What I'm describing does not fit into the low-cost DIY style, but maybe some out there might be interested. No, I don't work for Apple or have any business connection. :-)

I've had my iPhone (8 Gb) for about three weeks now. I'd been using a Palm PDA device for about the last six years and had found it a great way to track appointments, maintain a contact database, read ebooks, keep a small photo album, etc. In the last year, I've been settling in on a combination digital/analog system where my calendar and contacts were maintained on my computer, synced to my PDA, and printed out (as a monthly) for my paper planner/notebook. The latter is normally what goes with me to meetings, so I would only have to carry the notebook and cell phone, instead of all three. But, it meant that I didn't have access to my full schedule or contact database if I needed it. Being able to search six years of datebook events or hundreds of contacts was sometimes very useful.

So, how well does the iPhone work as a PDA substitute?

Organizing Functions:

Datebook/Calendar - I transferred the Palm's Datebook data to Mac OS X iCal, then synced that to the iPhone. You can enter events into the iPhone Calendar and sync bidirectionally with your Mac or PC, so keeping an appointment schedule on the iPhone works well. It's the first usable Calendar/Scheduler application on a cell phone that's ever worked well for me.

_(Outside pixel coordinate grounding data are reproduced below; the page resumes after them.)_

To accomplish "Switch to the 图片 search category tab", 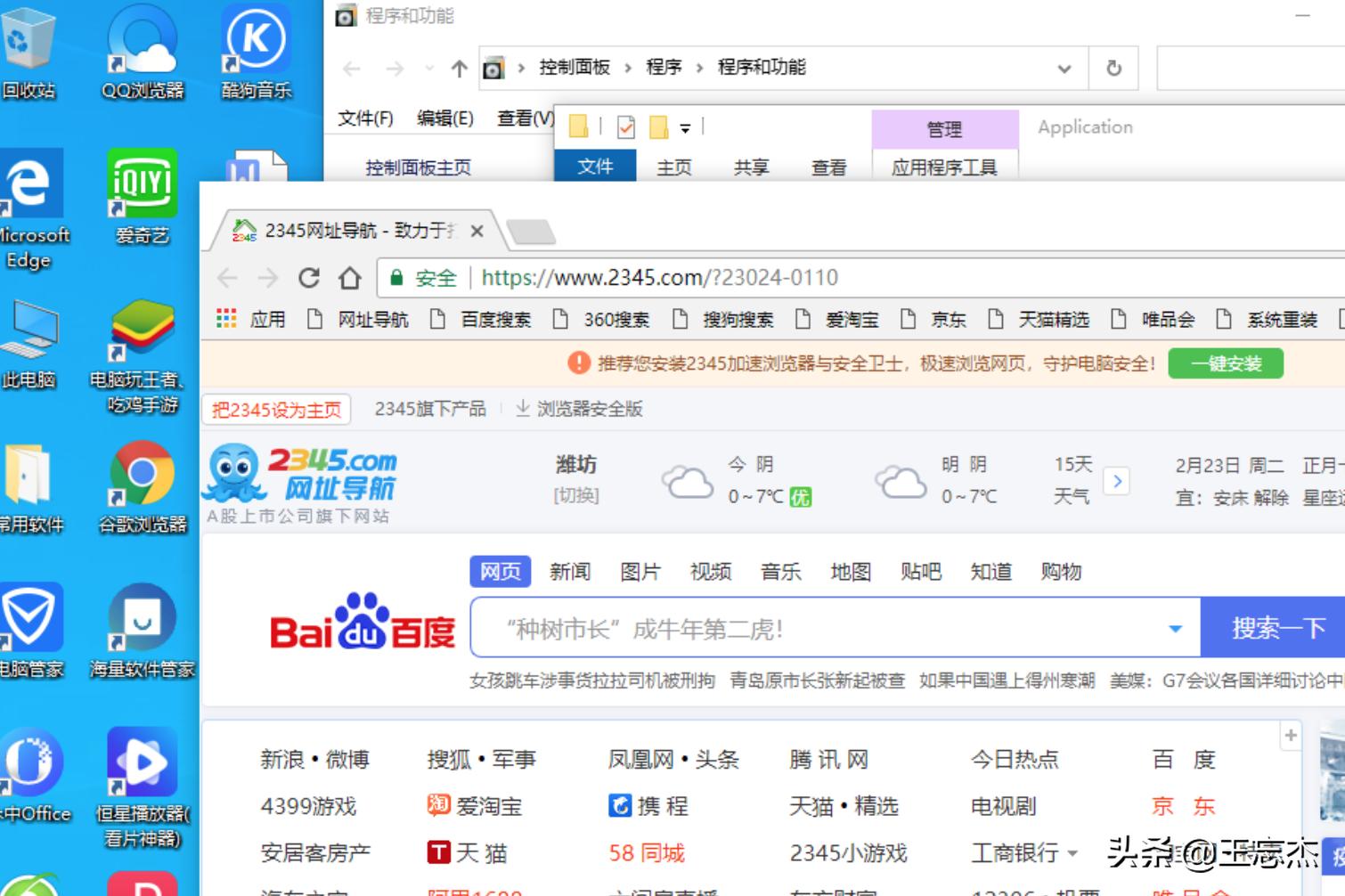I will [x=640, y=571].
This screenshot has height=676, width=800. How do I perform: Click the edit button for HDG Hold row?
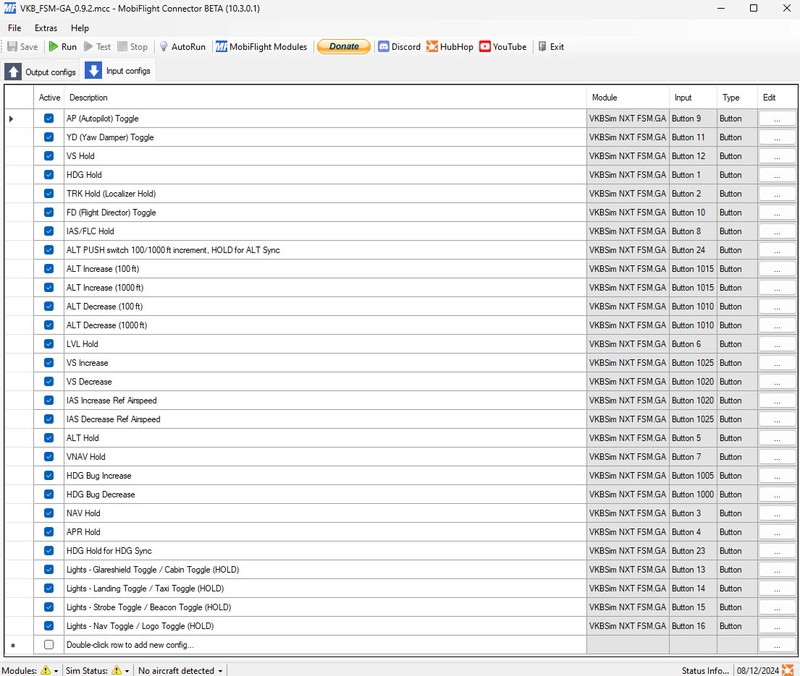click(777, 175)
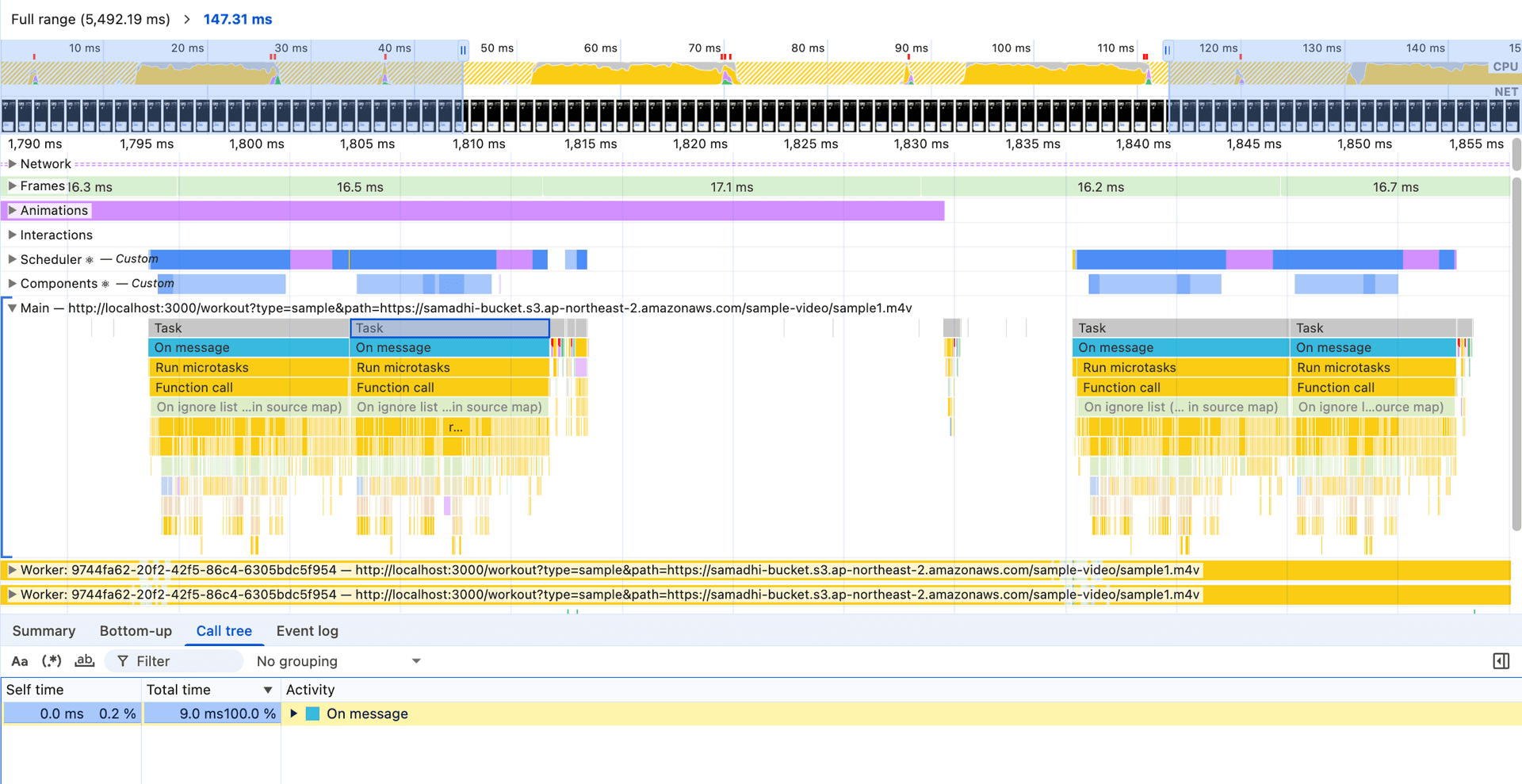Image resolution: width=1522 pixels, height=784 pixels.
Task: Toggle match case filter option
Action: click(20, 661)
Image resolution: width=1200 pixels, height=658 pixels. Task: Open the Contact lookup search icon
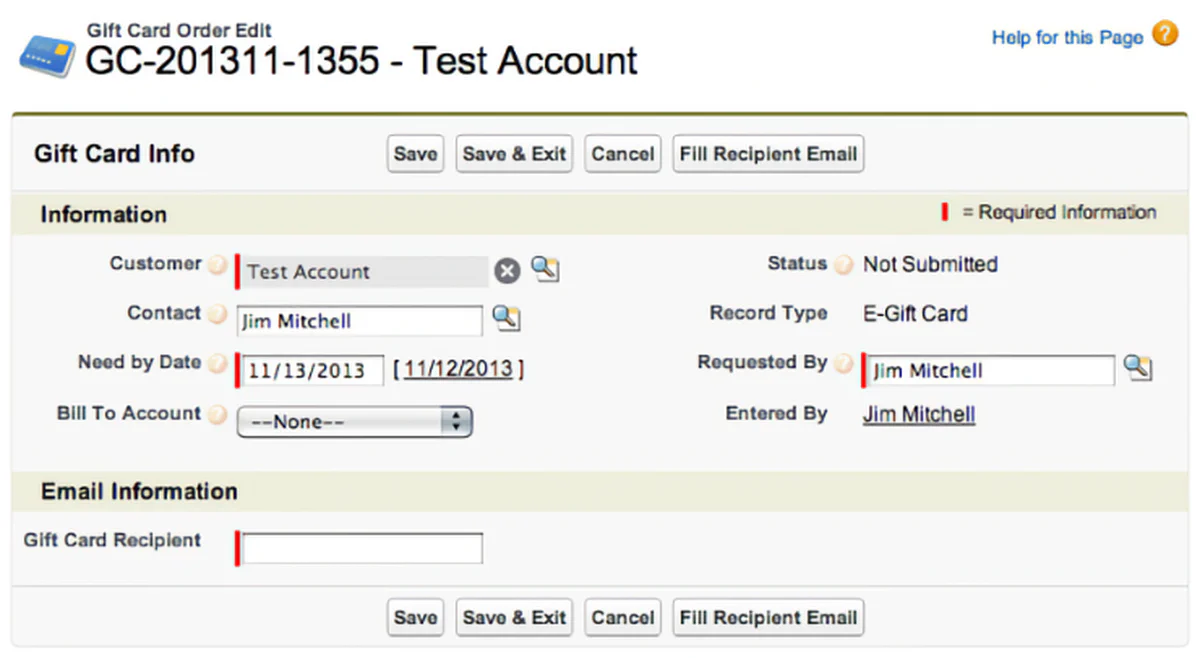click(x=507, y=318)
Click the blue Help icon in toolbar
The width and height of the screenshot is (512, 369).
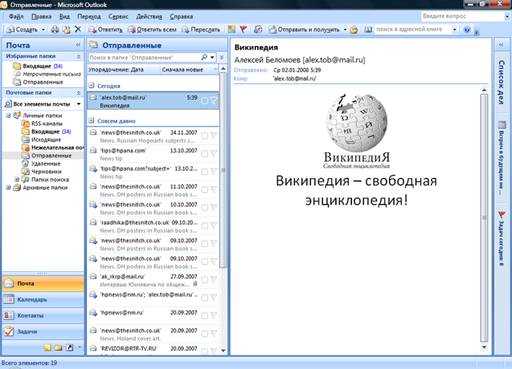pos(467,30)
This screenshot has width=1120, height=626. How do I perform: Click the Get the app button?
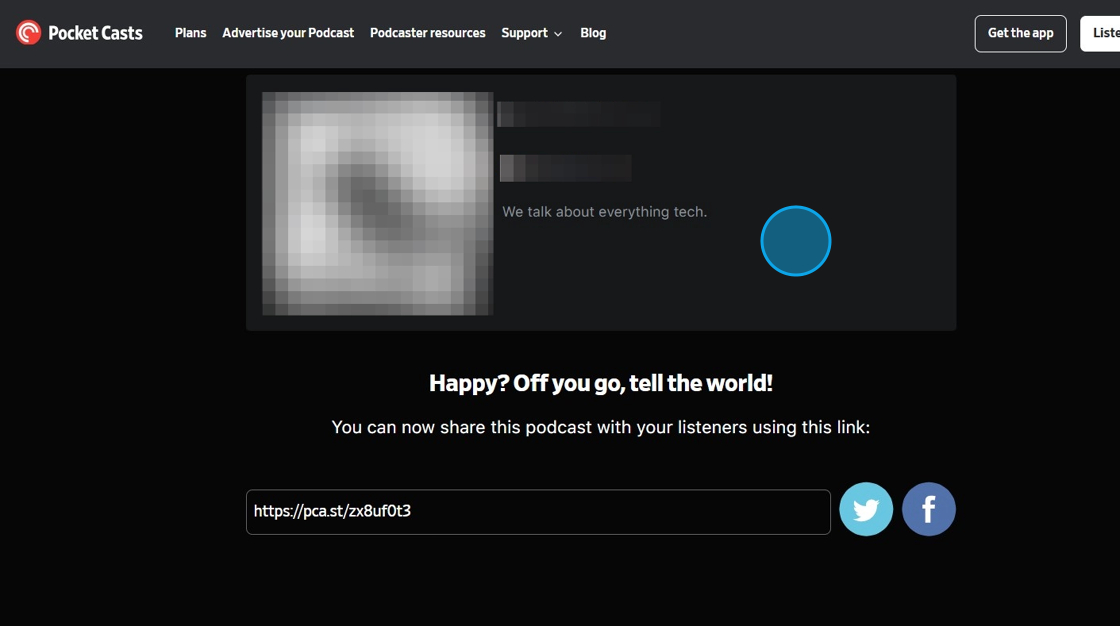[1020, 33]
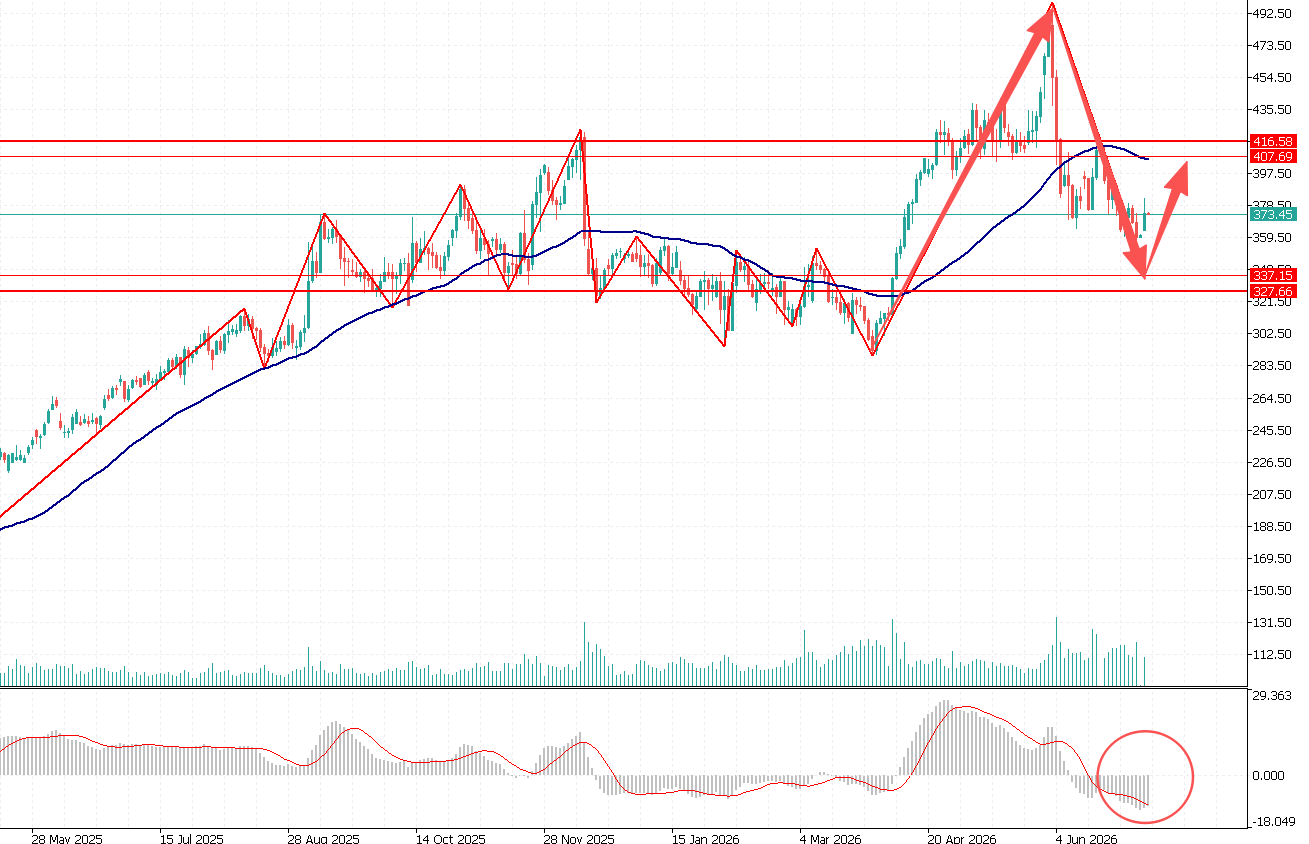The image size is (1309, 844).
Task: Click the upward red forecast arrow head
Action: pyautogui.click(x=1179, y=174)
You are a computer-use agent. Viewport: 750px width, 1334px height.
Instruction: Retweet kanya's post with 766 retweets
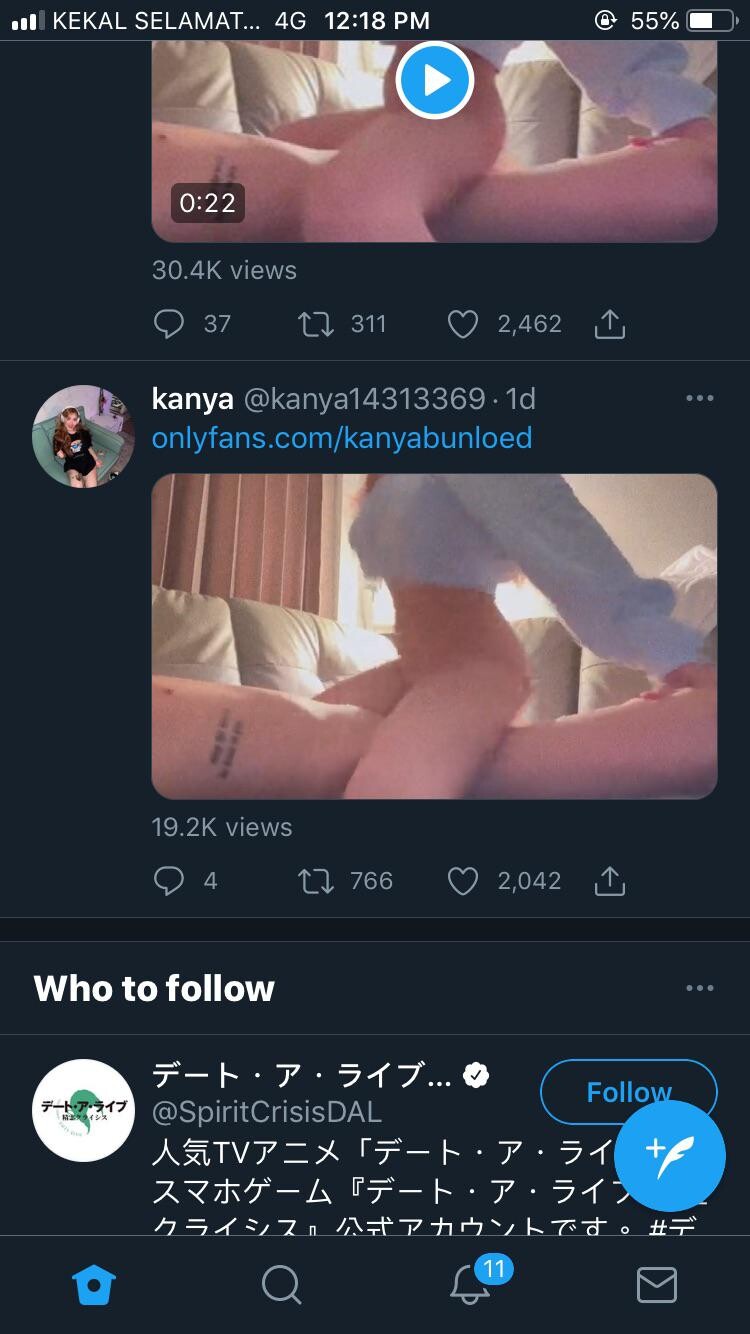coord(316,881)
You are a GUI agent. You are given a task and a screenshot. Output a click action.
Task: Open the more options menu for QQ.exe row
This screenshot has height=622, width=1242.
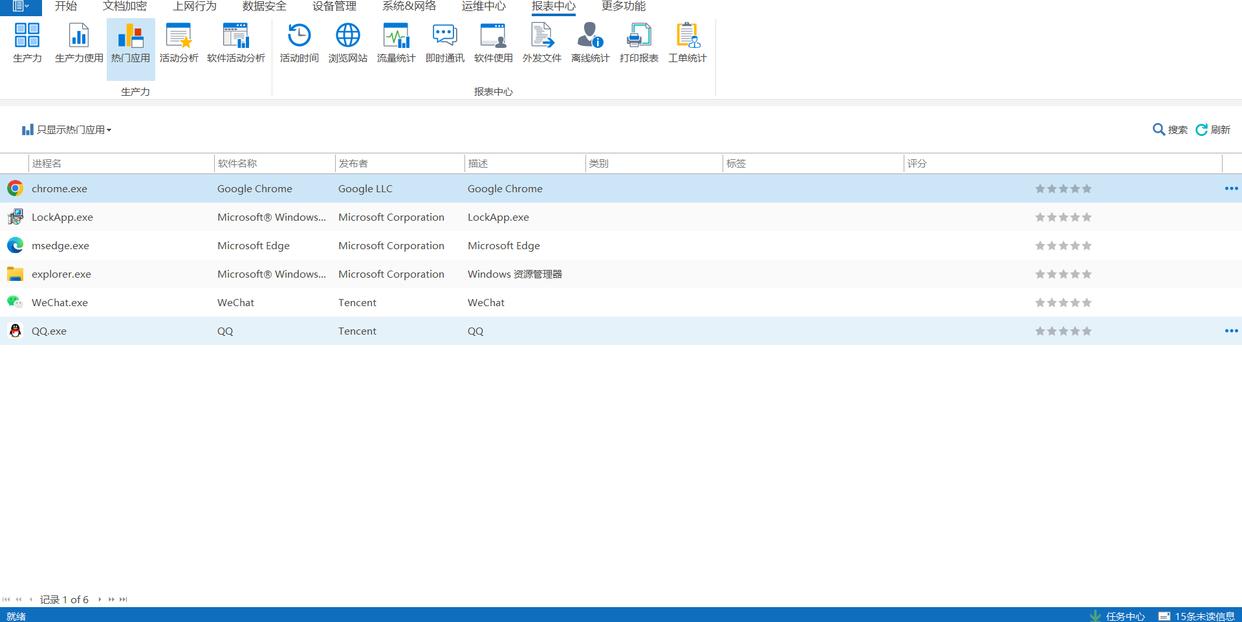click(1231, 331)
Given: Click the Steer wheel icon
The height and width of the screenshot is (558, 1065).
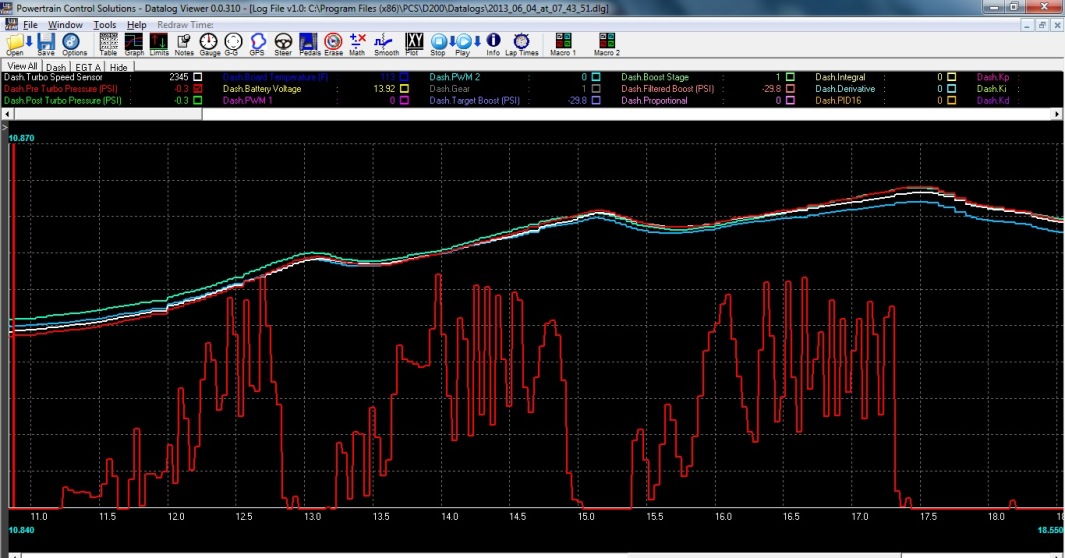Looking at the screenshot, I should [283, 43].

Contacts - Similarly, I transferred my Palm Contacts data to the iPhone, and can also enter and edit the data on the iPhone and sync back to the computer. The Contacts database on the iPhone (under Phone operations) is very comprehensive and stores even more information than Contacts on the Palm, and is so much easier to use than the lousy phone book on my cell phone.

Notepad - There is a Notepad application on the iPhone, but alas, there is no synchronization of it with the computer. Hope they fix that someday. Can still work for capturing data.

To Do - There is no To Do application on the iPhone and likewise, no syncing with the computer. But, one could enter To Do's as dated events on the iPhone, as a workaround - hopefully, a temporary one.

World Clock - Palm had it and so does the iPhone. The iPhone works better. And, yes, you can set up the iPhone as an alarm clock.

Other Functions:

Email - I didn't have email on my Palm, but do on the iPhone and it's great. It's not webmail, it's a real email client, albeit with some limitations. But, I've got my two home email accounts and work email account working on the iPhone and love it.

Photos - Palm could display photos, but it didn't have a camera. The iPhone can do both. Cool.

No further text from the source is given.